Disclaimer: "Contents may settle during shipment" (like on my cereal boxes)


----------



## Countryboy

_For example, if the bees are shook out of the hive during a heavy honey flow, those bees are going to weigh more because they are more likely to be gorged with nectar._

We aren't weighing each bee individually. A pound is a pound. You're basically saying a pound of gold (bees gorged on nectar) weighs more than a pound of feathers.

_Even if there isn't a heavy honey flow, the bees after caging will lose weight. _

Where does that weight go? 

_That is because the feed can that is supplied with the package furnishes just enough feed to keep them from starving in shipment._

I've NEVER seen that. Every package I have ever seen had plenty of syrup to maintain the bees weight, not merely to prevent starvation. The packages I've seen, the bees were being fed so good they were producing wax.

_You could cage you own package and put exactly three pounds of bees in it with a standard feed can and after two or three days weigh those bees and I will guarantee that there will not be three pounds of bees. Bottom line, the longer bees are caged, the lighter they will be. _

The syrup can will be lighter. The sum total of bee weight should remain the same.


----------



## berkshire bee

Beemaster, this isn't aimed toward you personally, but, based on what you stated, it would seem that it would work that way across the board with all packages being short. My 3 lb packages from Wilbanks, I believe, via Betterbee, weighed in with four out of 6 being 3 lbs and over when I installed them. Two were 2 ounces under 3 lbs. I think the original poster has reason to be upset when a supposed 3 lb package weighs in at 1.9 lbs. Those bees would have lost more than a third of their original weight. Changing from calling a package a 3 lb package to a #3 package is just a sneaky way of not giving the customer what they expect and are paying for. I don't think we could get away with putting 11 oz of honey in each jar and selling them as one pounders, unless of course we just switch and call them #1 jars. Either a mistake was made and neither the packager or dealer want to own up to it, or someone is doing something funny.


----------



## beemaster01

The nectar is used to maintain the bodily functions of the bee. If you, a human, weighs yourself and then eat a very big meal, would you not weigh more? Then after your body burns the food your body weight would return to the previous weight. The excess in a bee package is lost by water vapor. The size of the openings in can of feed provided in a package is a very delicate balance between being too and too small. If they are too big, the bees consume all the feed before they get to the customer and starve or the handling in shipment causes the syrup to spill out. If the openings are too small, there will be syrup left in the can but you will have excess losses due to starvation. After 32 years shipping packages, we have made both mistakes. 

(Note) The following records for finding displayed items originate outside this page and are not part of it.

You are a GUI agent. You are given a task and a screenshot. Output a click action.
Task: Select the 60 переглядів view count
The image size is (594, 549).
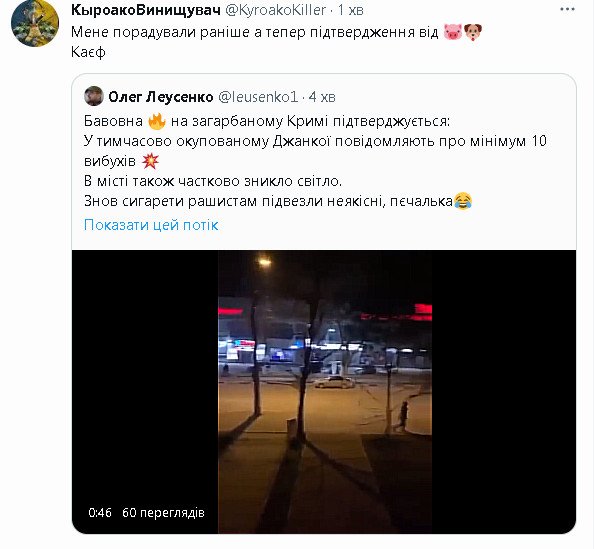tap(163, 513)
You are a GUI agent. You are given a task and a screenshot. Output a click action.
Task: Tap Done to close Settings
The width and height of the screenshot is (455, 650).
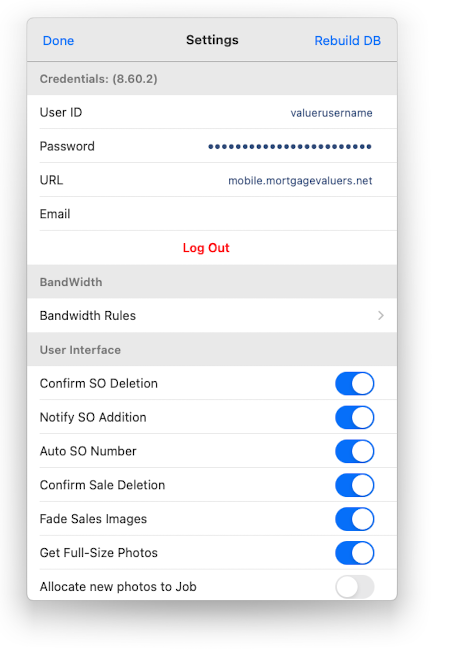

Another variation in weight could be the way the packages are filled. Very few package companies weigh every package. Is that wrong? That depends on how accurate the final weight of the bees ends up. Beekeepers can demand that every package be weighed. However, the extra labor involved would increase the cost of the package. It is a fact of life that extra labor will be passed on to the customer. I have actually weighed our three pound package after three day and found that the 3 1/4 pounds of bees actually weighed between 2 pounds 6 ounces and 2 pounds 12 ounces. Yes, I do agree that a package should not lose a third of its weight in shipment. I am just pointing out that a package that is short when its arrives could have been correct when it was shipped.

The danger in this thread is that someone will determine they were cheated if the weight wasn't correct without taking into account how much short it was. That is just human nature.


----------



## NDnewbeek

beemaster01 said:


> The nectar is used to maintain the bodily functions of the bee. If you, a human, weighs yourself and then eat a very big meal, would you not weigh more? Then after your body burns the food your body weight would return to the previous weight.


Yes, but then the bees should maintain their weight until the syrup can is empty (as they are continually replacing that which is burned off). I have never received a package with an empty can, don't know about others though.




beemaster01 said:


> Yes, I do agree that a package should not lose a third of its weight in shipment. I am just pointing out that a package that is short when its arrives could have been correct when it was shipped.


I think that your points are valid for explaining SOME small amount (maybe 1/2lb?) of weight loss during shipment - but when a package comes almost 1/2 as light as it was supposed to - that can't be explained by bee physiology.



beemaster01 said:


> The danger in this thread is that someone will determine they were cheated if the weight wasn't correct without taking into account how much short it was.


I posted earlier that my packages from Waldo were 1/2lb underweight (average). I don't think George cheated me (and said as much in my post) - I consider that within acceptable limits for a 3lb package of a biological product.

Now if my packages came in at over a pound light - well, what should I think if not that perhaps someone is cutting corners on my dime?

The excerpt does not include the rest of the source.